Towards secure interoperation in android : a study of interoperation vulnerabilities in Android

Abstract

Android apps interoperate with different components to provide extensive experience to users. Even though interoperation between Android apps and different components may improve the quality of apps by providing additional features, it may cause security issues. In this thesis, we study interoperation vulnerabilities in the Android platform to improve the security of the mobile platform. We investigate three different levels of interoperation: app level, system level, and programming language level. For the app level, we study security issues arisen while Android apps interoperate with each other. We focus on vulnerabilities in managing the Activity component in the Android platform and introduce a new type of attack called activity injection. We demonstrate the attack to show how powerful it is and propose a static analyzer and a defense system that detects and prevents such attacks. For the system level, we study security problems while Android apps interoperate with system utilities provided by the Android platform. Among many system utilities, we target Android Debug Bridge (ADB) as it provides powerful debug features.
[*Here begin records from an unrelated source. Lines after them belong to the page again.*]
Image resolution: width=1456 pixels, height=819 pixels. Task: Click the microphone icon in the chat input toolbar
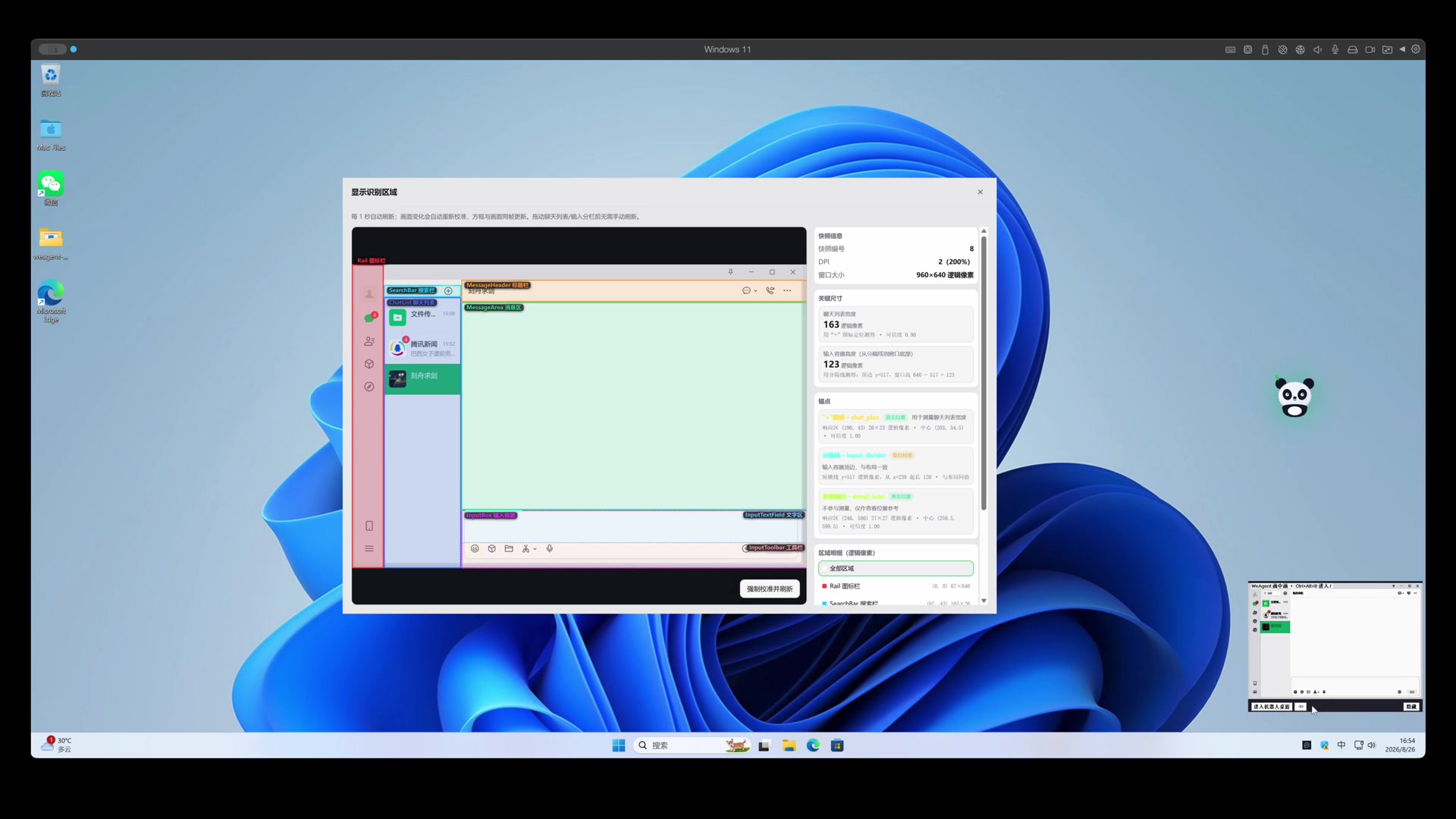pyautogui.click(x=550, y=548)
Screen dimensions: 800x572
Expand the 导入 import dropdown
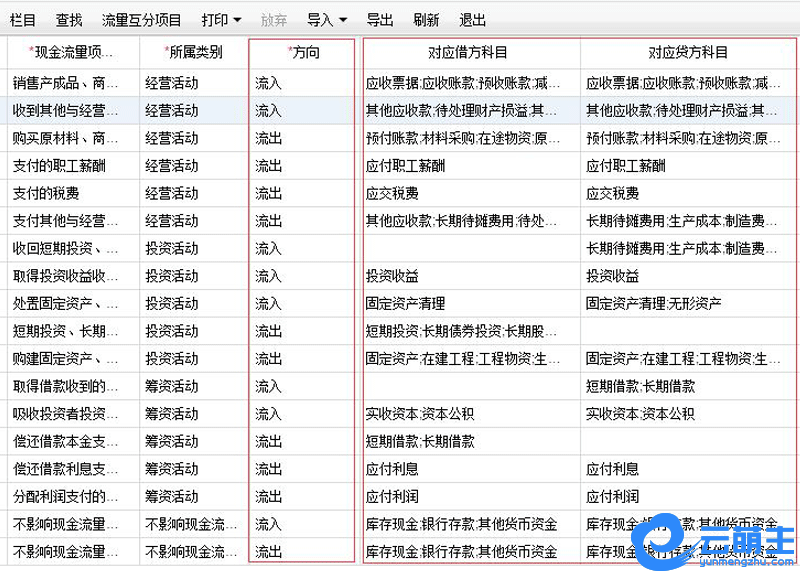(327, 20)
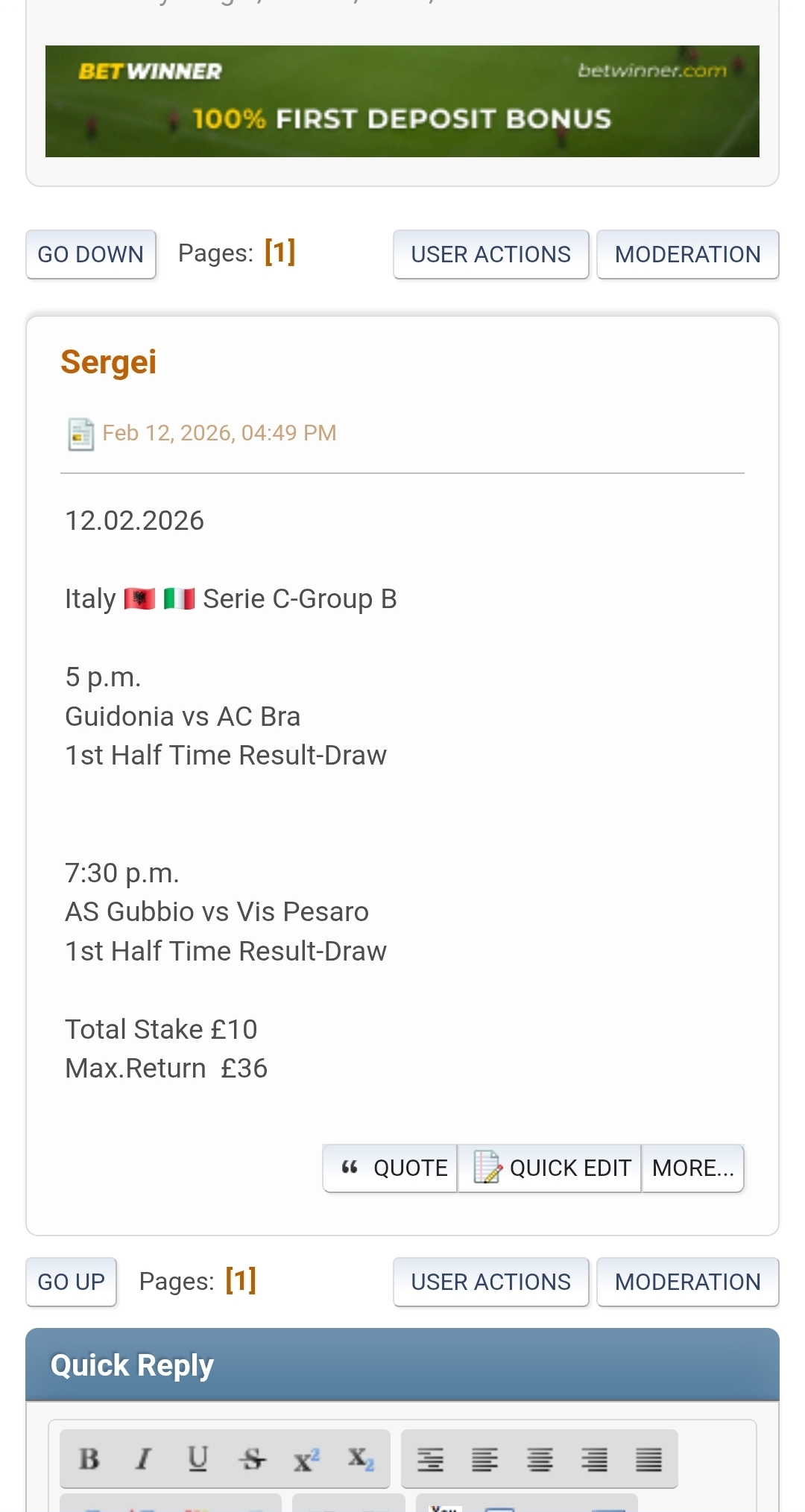This screenshot has height=1512, width=805.
Task: Select the superscript formatting icon
Action: (x=306, y=1458)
We intensively analyze ADB to understand how malicious apps can exploit the ADB to launch various kinds of attacks. Our work shows that the missing authentication logic in an ADB server allows an attacker to leverage powerful functionalities in ADB that lead to critical attacks. For the programming language level, we study Java Native Interface (JNI) that allows Android Java code to interoperate with other programming languages such as C and C++. In this work, we propose JUSTGen, a semi-automated approach which utilizes SMT solver to identify unspecified cases from a JNI specification and generates test programs that trigger the behaviors of unspecified cases. Using the test programs, we found critical run-time errors such as violation of the Java type system, and memory corruption from the mainstream JVMs. We reported 792 unspecified cases that are not validated by JVMs to their corresponding JVM vendors. Among them, 563 cases have been fixed and the remaining cases will be fixed in near future. We believe that applying techniques introduced in this thesis would improve the security of mobile platforms.